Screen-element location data
++++++
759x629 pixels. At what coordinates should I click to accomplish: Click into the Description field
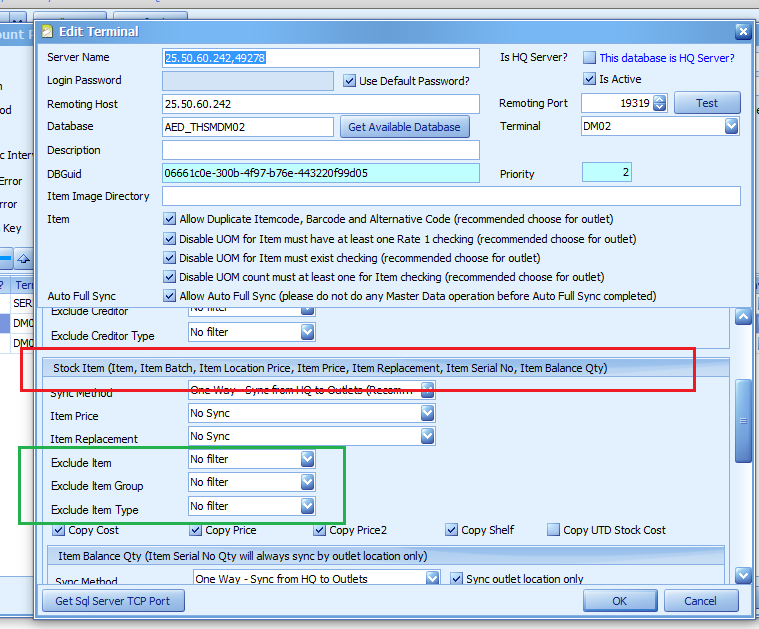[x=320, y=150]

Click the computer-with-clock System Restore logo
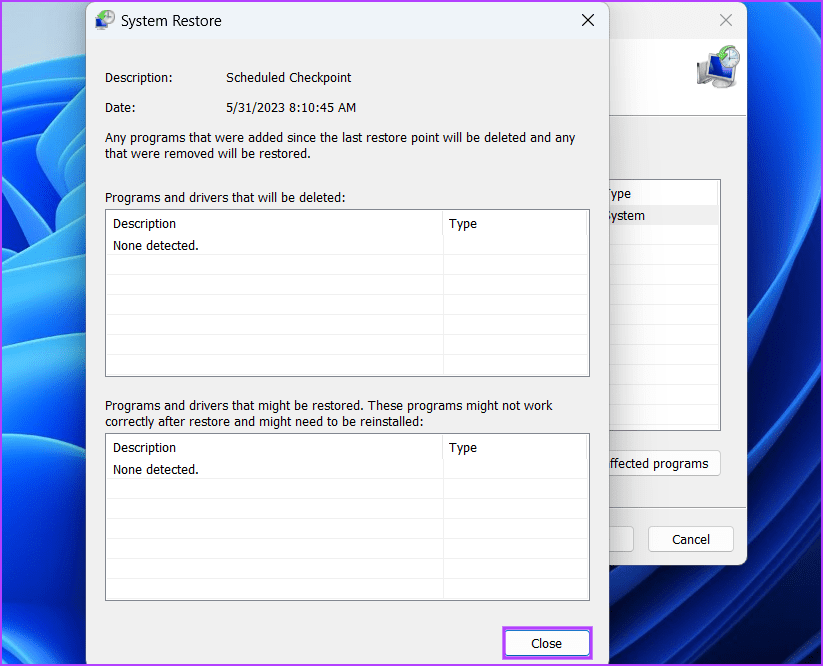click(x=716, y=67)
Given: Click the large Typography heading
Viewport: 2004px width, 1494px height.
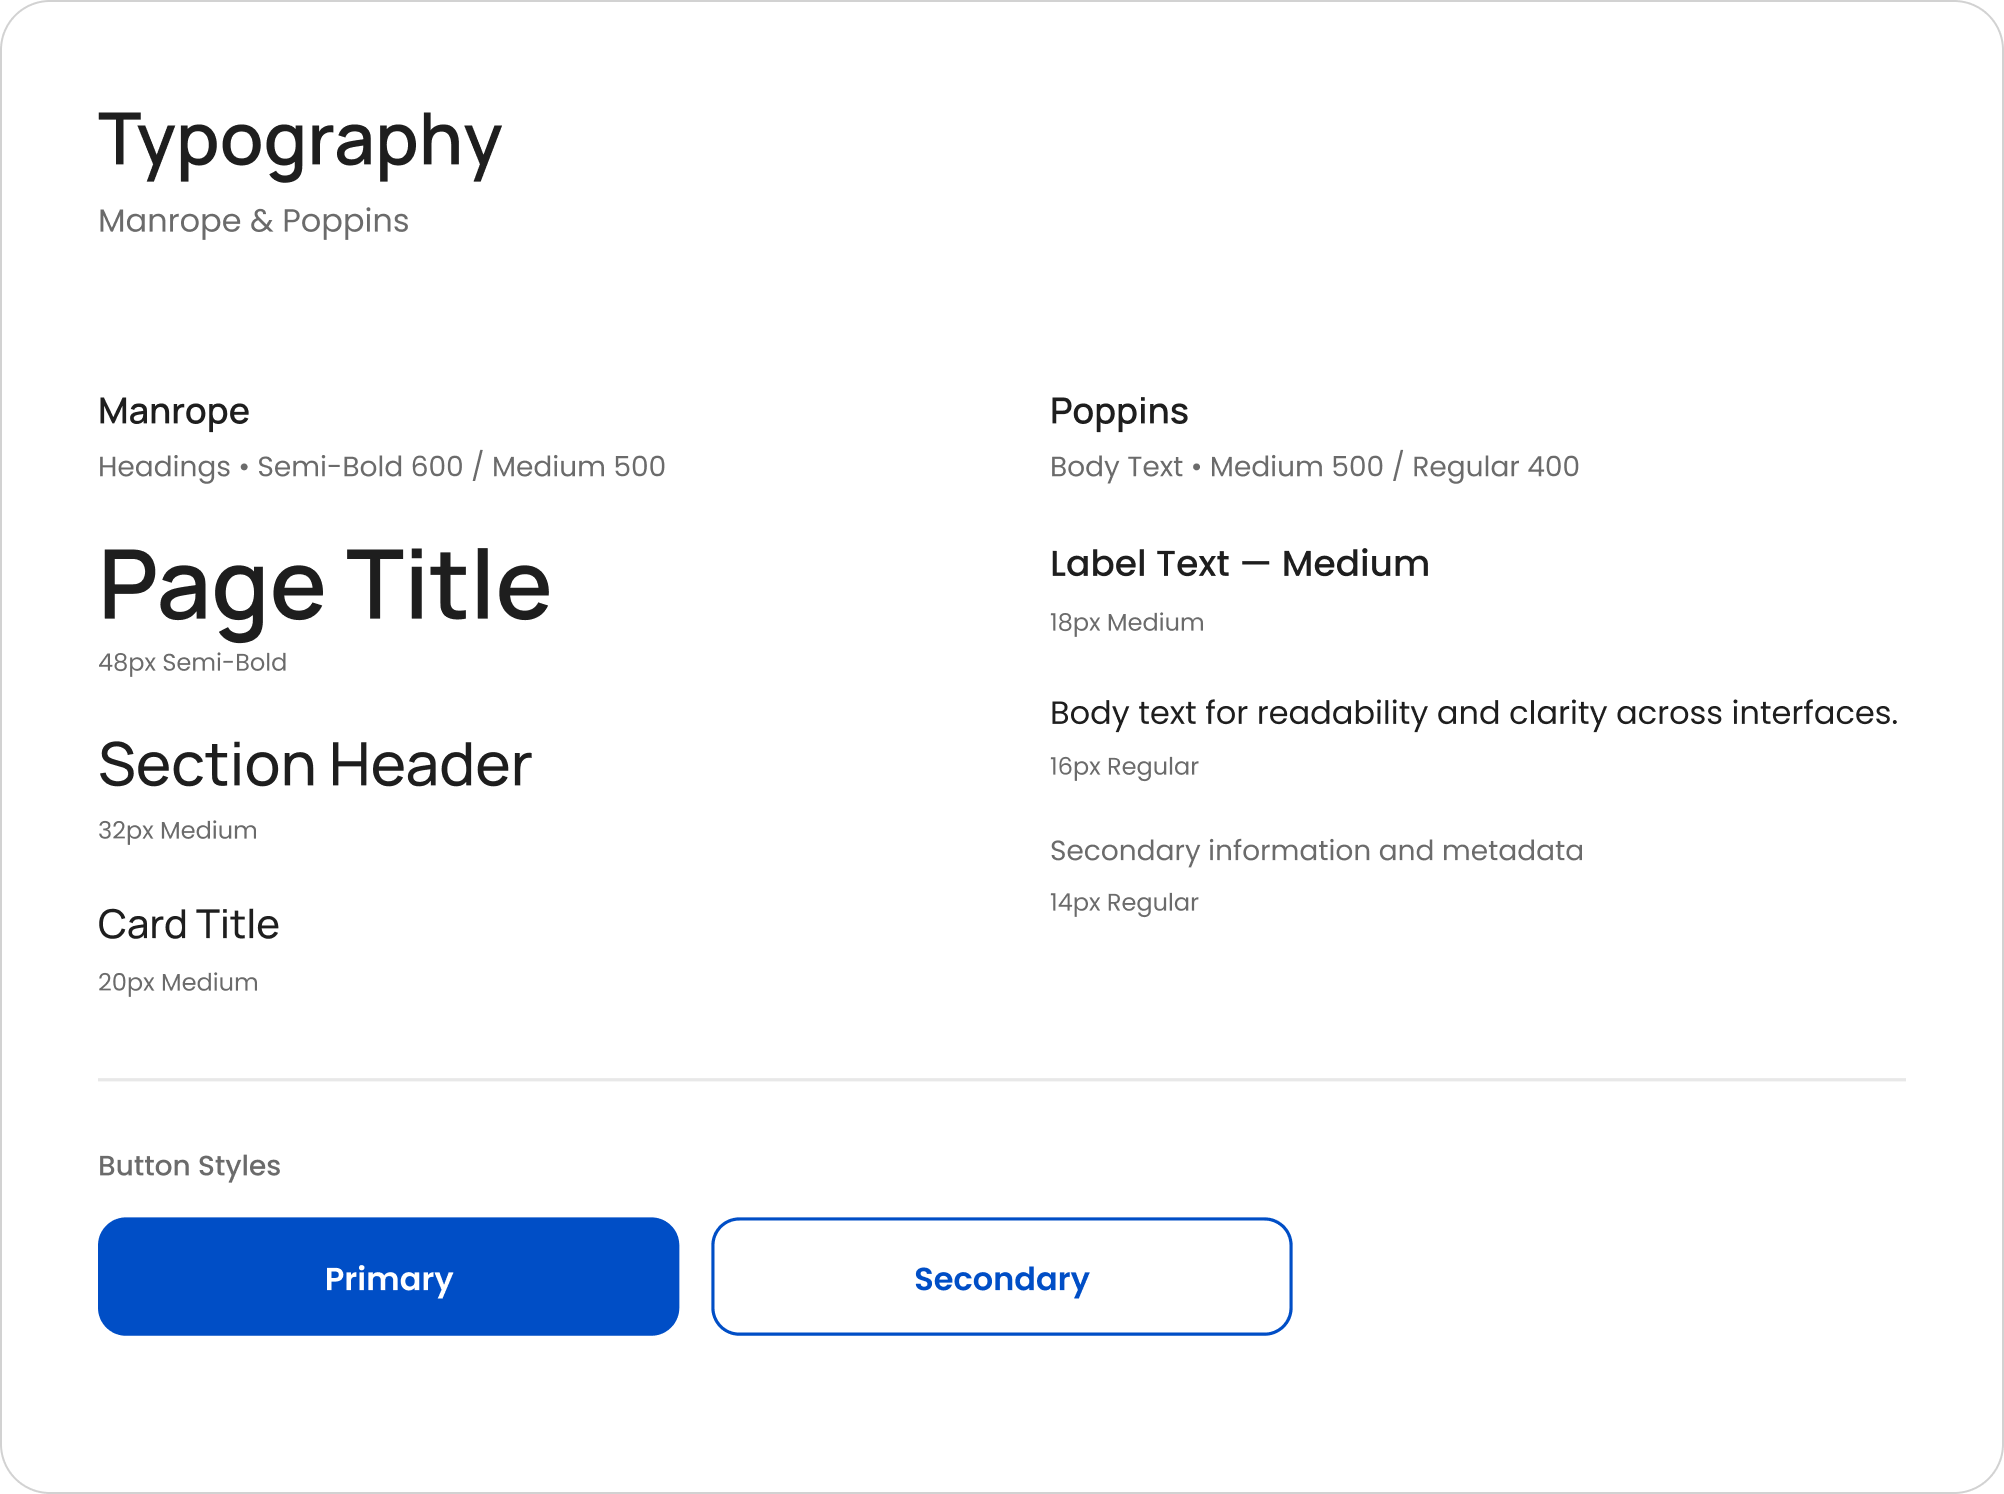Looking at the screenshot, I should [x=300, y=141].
++++++
What you have to do: Rewrite the data above as a numbered list, one line per item, skipping blank lines and leaving out the pictures.

Final result:
1. 759x629 pixels. At what coordinates should I click to accomplish: Click into the Description field
2. [x=320, y=150]
3. Click the computer-with-clock System Restore logo
4. click(x=716, y=67)
5. Given: Click the large Typography heading
6. Viewport: 2004px width, 1494px height.
7. Looking at the screenshot, I should [x=300, y=141].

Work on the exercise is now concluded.